En el fragmento seleccionado, ¿qué frase dijo Massa las dos veces que salió con lo mismo?

(Fragmento seleccionado)

========

El argumento cabe en el tiempo de un bostezo: si Massa pende del hilo de la inflación, si Alberto desperdició su oportunidad histórica, si ningún gobernador brilla como un tigre de los llanos… ante ese vacío lo que vemos en la entrevista de Pablo Duggan tiene una respuesta parcial: el peronismo finalmente es un casting del que Cristina de nuevo es único jurado. Todos leyendo micro señales, una contabilidad con lupa de sus guiños. “¿A quién nombró, a quién no?” Lo cierto es que no quiere dejar ese lugar. Funcionó como auditora de su propio gobierno al construir la nómina de funcionarios que no funcionan, medir el aceite presidencial, poner a la luz las cuitas, y evidentemente no quiere perder ese terreno. Vetar es más fácil que gobernar, aunque el gobierno se rompa y detrás… haya un país. En el crisol de señales que todos fueron leyendo Massa sintió que se aceleraron los tiempos. ¿De tanto perseguir el dólar descuidó la candidatura? Salió dos veces con lo mismo: “Los vanidosos que juegan a candidatos por televisión”.

========

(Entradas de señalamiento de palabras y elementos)
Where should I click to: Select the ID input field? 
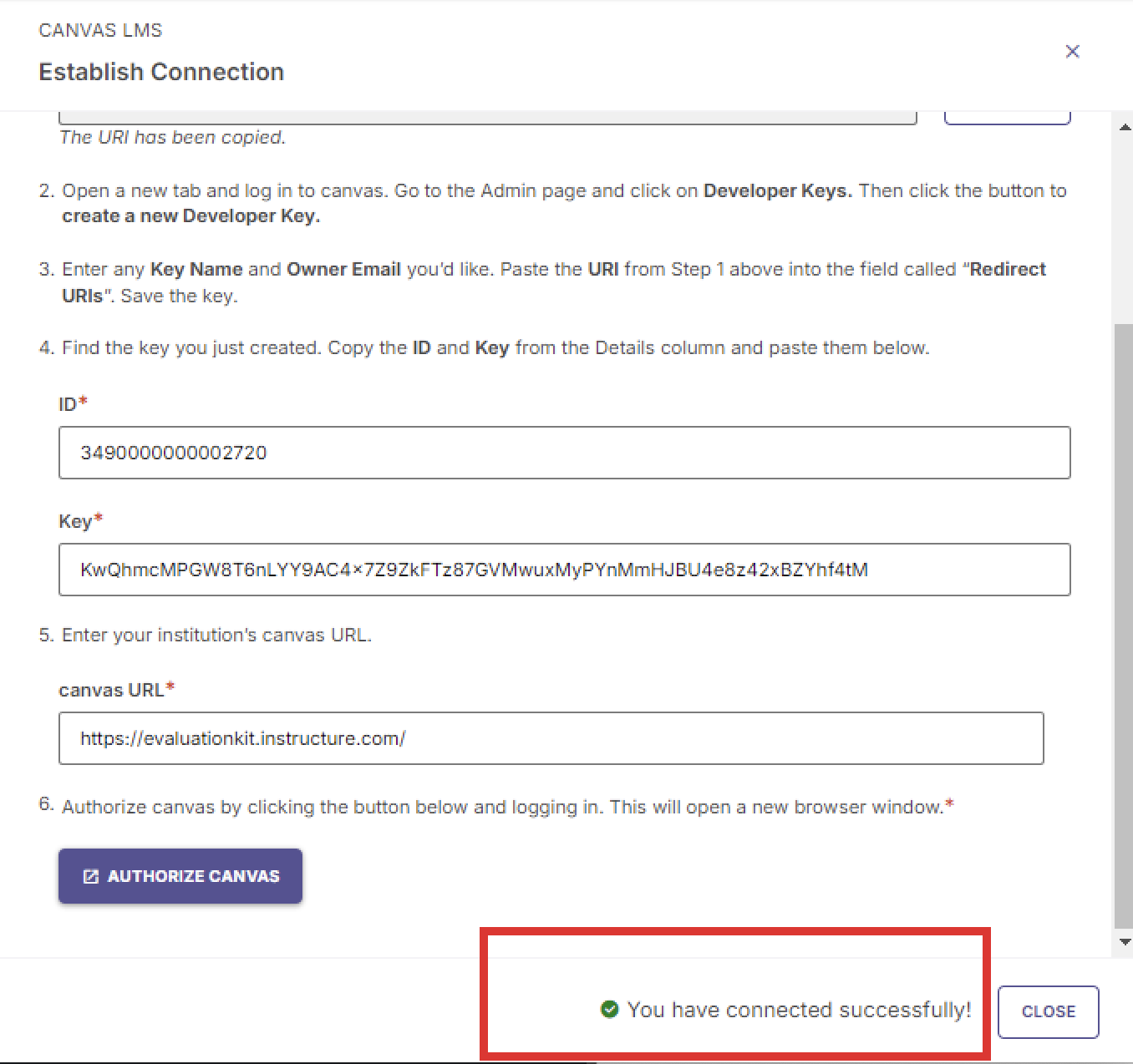(x=565, y=453)
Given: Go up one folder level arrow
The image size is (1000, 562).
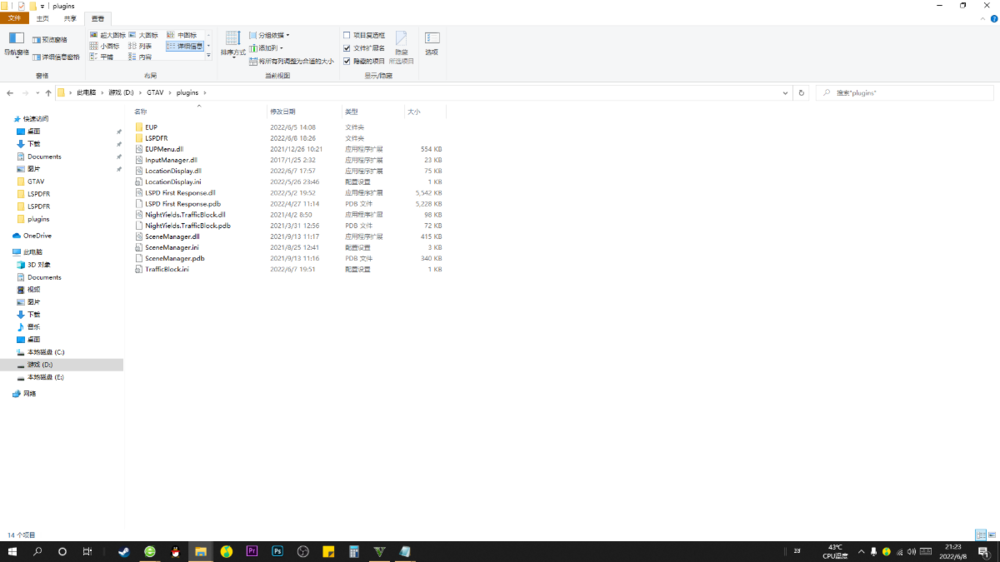Looking at the screenshot, I should [48, 93].
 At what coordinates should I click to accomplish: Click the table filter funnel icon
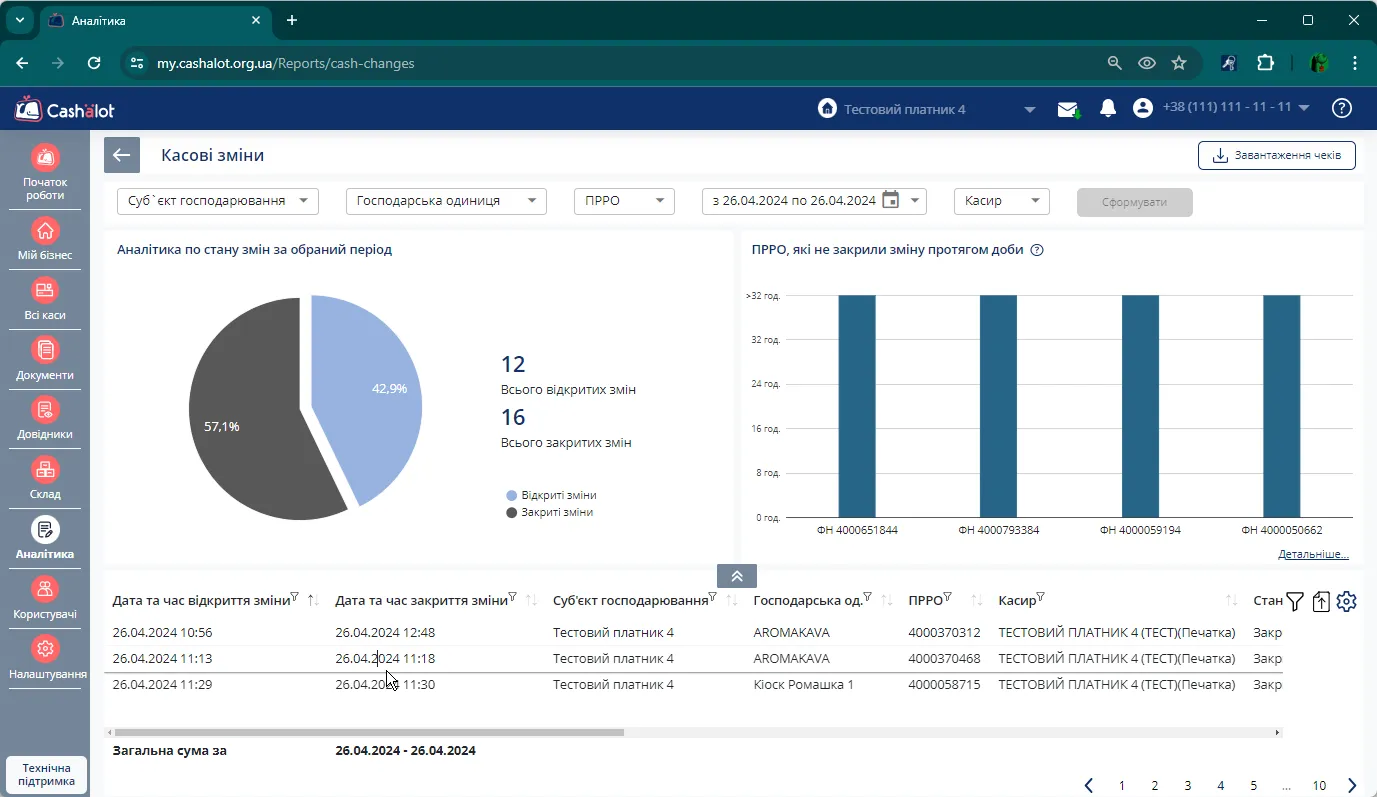(1295, 601)
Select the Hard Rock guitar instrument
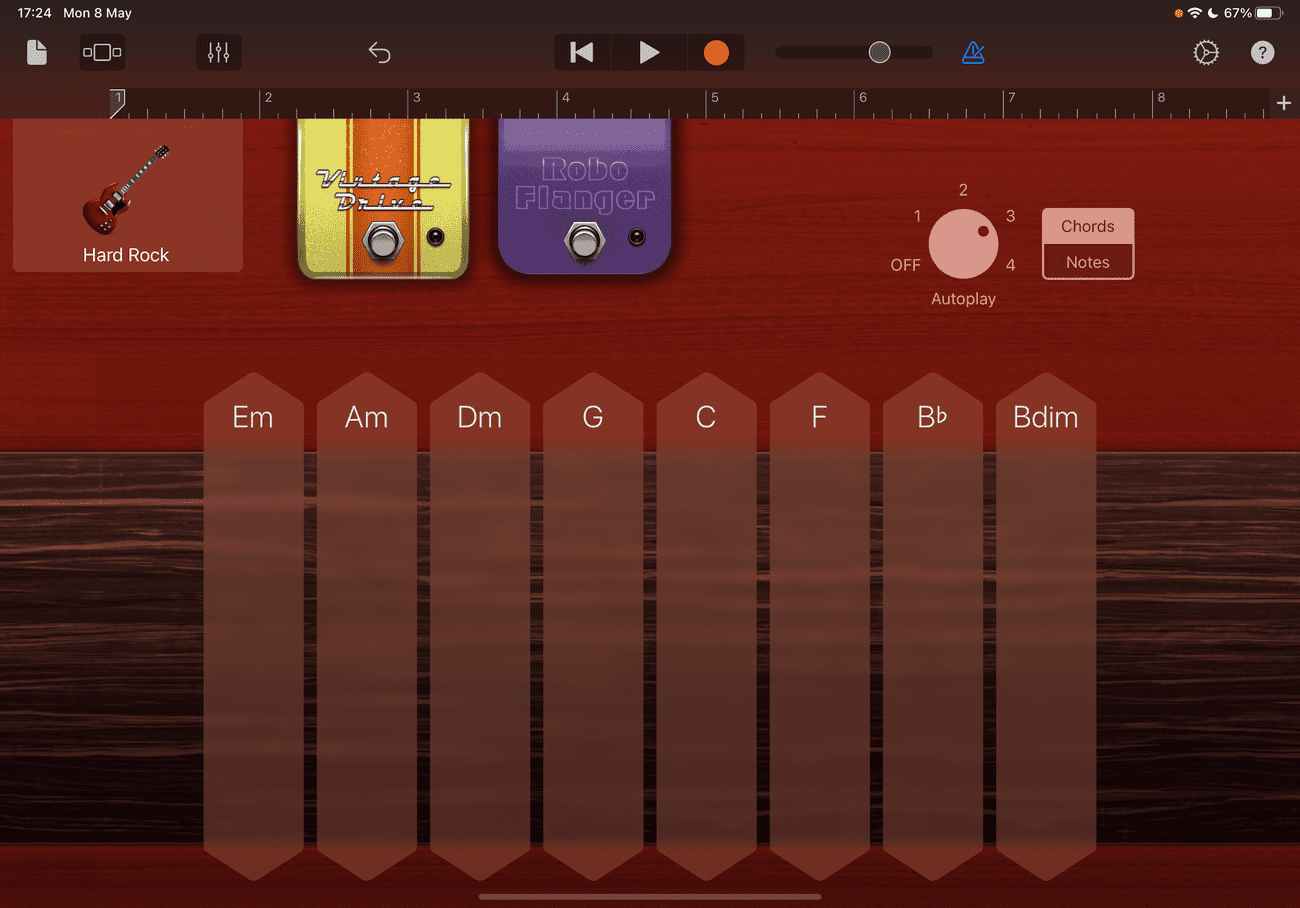 click(x=127, y=195)
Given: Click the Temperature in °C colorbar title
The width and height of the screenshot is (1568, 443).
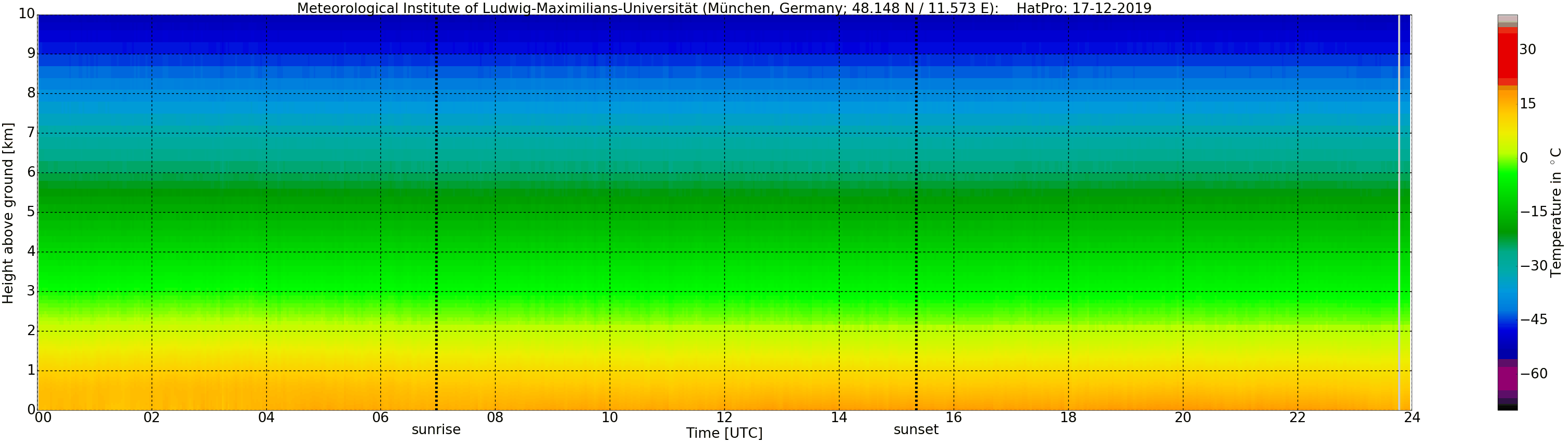Looking at the screenshot, I should [1556, 212].
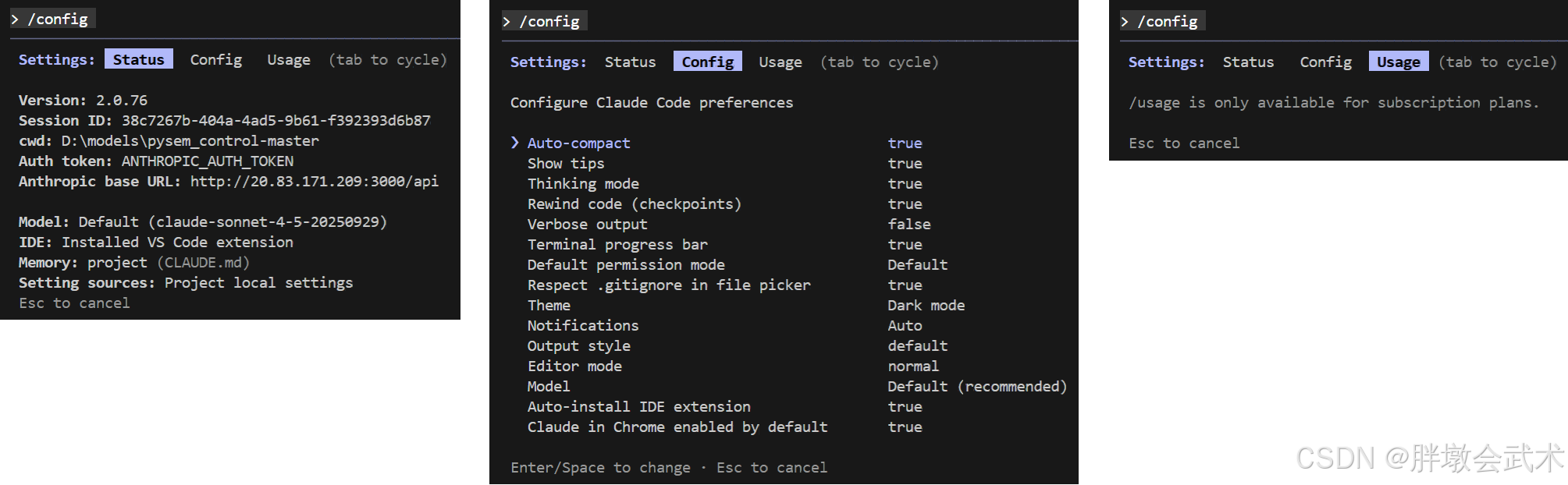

========

(Resultado del ejercicio)
Dijo: “Los vanidosos que juegan a candidatos por televisión”.